Der Mann ist mutig: Peter Zabel gibt unumwunden zu, nie einen grünen Daumen gehabt zu haben. Trotzdem wird er schon bald seine gärtnerischen Fähigkeiten unter besonders erschwerten Bedingungen unter Beweis stellen müssen. Der Maschinenbauingenieur vom Deutschen Zentrum für Luft- und Raumfahrt (DLR) (Bild unten) wird ab Dezember in einem Container Obst und Gemüse züchten – in der Antarktis, wo Monate polare Nacht und Minustemperaturen herrschen.

Möglich machen soll das das EDEN-ISS-Gewächshaus. "Gurken, Radieschen, Paprika, Salate und Kräuter gedeihen bereits jetzt beim Testlauf in Bremen", sagt Projektleiter Daniel Schubert. Wenn der Container im Herbst in die Antarktis übersiedelt, soll dort schon bald das Grünzeug für die deutsche Polar-Station Neumayer III sprießen. Geht alles nach Plan, wird Neo-Landwirt Zabel 1,3 kg Salat, 1,1 kg Gurken und 250 g Spinat pro Woche ernten. Längerfristig soll erprobt werden, wie frische pflanzliche Nahrungsmittel auf der Raumstation ISS und später bei Missionen zu Mond und Mars kultiviert werden können, um endlich gefriergetrocknete Zimt-Apfel-Ecken, Gemüse-Fleischeintopf aus der Dose und Schoko-Vanille-Eis aus dem Sackerl in Weltraum-Rente schicken zu können.
Rückblick
Alles begann 2011 als das DLR anfing, darüber nachzudenken, unter welchen künstlichen Bedingungen Salate oder Gurken am besten gedeihen. Man richtete ein Labor ein, schickte Forscher Zabel auf die Wageningen-Universität in den Niederlanden, um die Kunst der Pflanzenzucht in Gewächshäusern zu erlernen und setzt ihn in den Alpen aus. Zweck: ein herausforderndes Überlebenstraining, schließlich muss sich nicht nur das Grünzeug, sondern auch Zabel ein Jahr lang im ewigen Eis behaupten.
Die Antarktis wird nun der Praxistest, ob die Pflanzenzucht in totaler Isolation gelingt.
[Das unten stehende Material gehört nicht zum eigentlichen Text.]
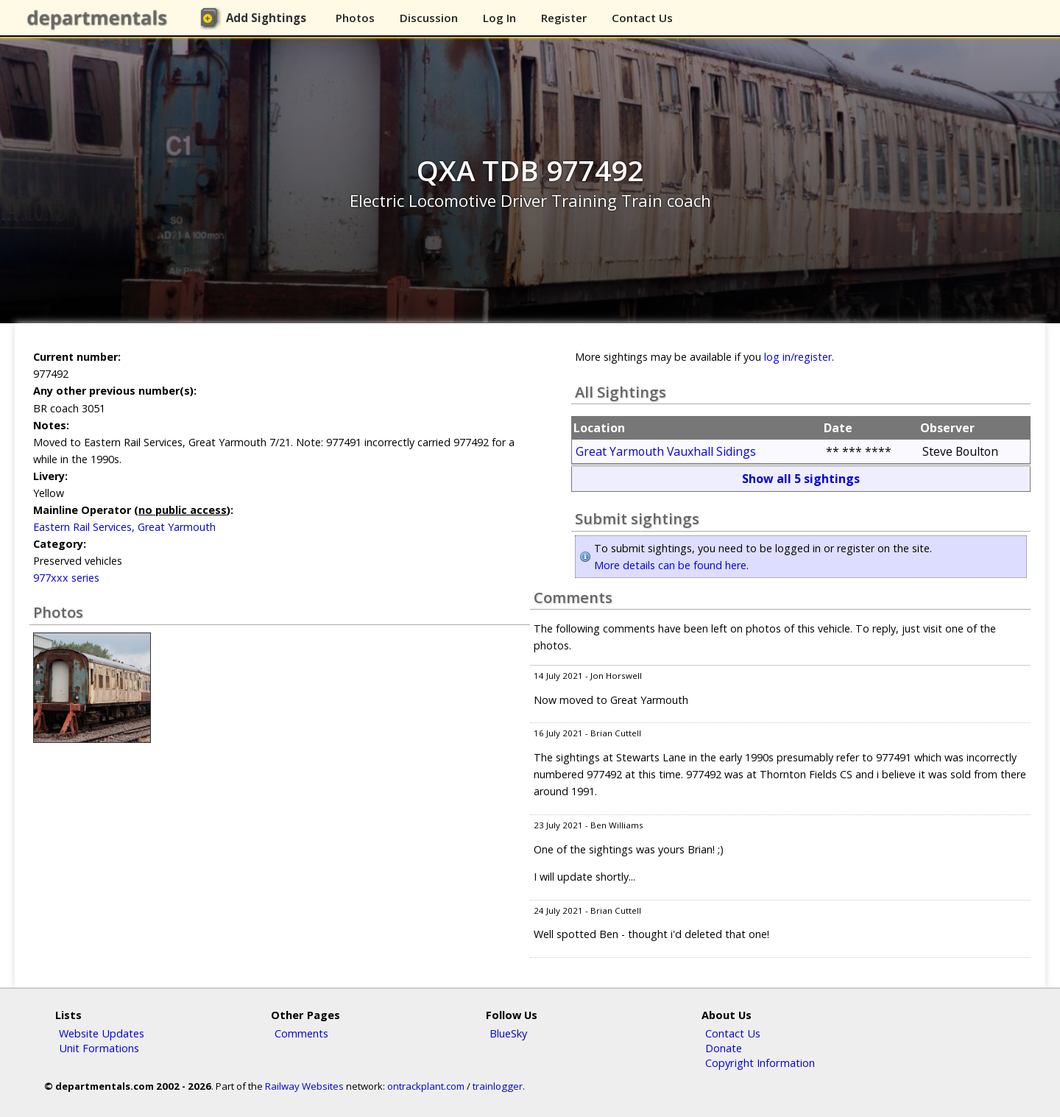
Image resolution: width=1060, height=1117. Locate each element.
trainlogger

Die Forscher vom DLR haben alles dazu getan:


Wesentlicher Faktor für die Extrem-Gärtnerei ist die richtige Wasserversorgung. Dafür werden im Gewächshaus-Container große Wassertanks im Boden installiert. Befüllt mit geschmolzenem, gesiebtem und gereinigtem Wasser aus der vom Alfred Wegener Institut betriebenen Station Neumayer III, wird das Wasser den Pflanzen nicht direkt zuführt. Computergesteuert wird es mit einer speziellen Nährstofflösung aufgepeppt. Dann bekommt die Pflanze alle paar Minuten automatisch einen Wasser-Nährstoff-Sprühstoß, "sodass ich sie ganz ohne Erde kultivieren kann", sagt Zabel. Das Verfahren, genannt Aeroponik, spart den Transport großer Mengen Erde.
Auch die Luft im Gewächshaus muss den Bedürfnissen der Pflanzen angepasst werden. Darum reisen CO2-Flaschen mit in die Antarktis, um den Kohlenstoffdioxid-Gehalt in der Gewächshausluft anzureichern. "Entscheidend wird sein, die Luft frei von Keimen und Pilzsporen zu halten", sagt Projektleiter Schubert. Luftfilter sorgen dafür. Wie auf einer Raumstation hat das Gewächshaus einen geschlossenen Luftkreislauf, inklusive einer Schleuse, durch die Gärtner Zabel Tag für Tag das Gewächshaus betreten wird. Der geschlossene Kreislauf ermöglicht es, sämtliches Wasser, das die Pflanzen an die Luft abgeben, wieder aufzufangen und ihnen erneut zuzuführen. "Ich werde nur das Wasser, das ich mit den reifen Früchten ernte, aus dem Gewächshaus heraustragen. Der Rest wird wiederverwendet."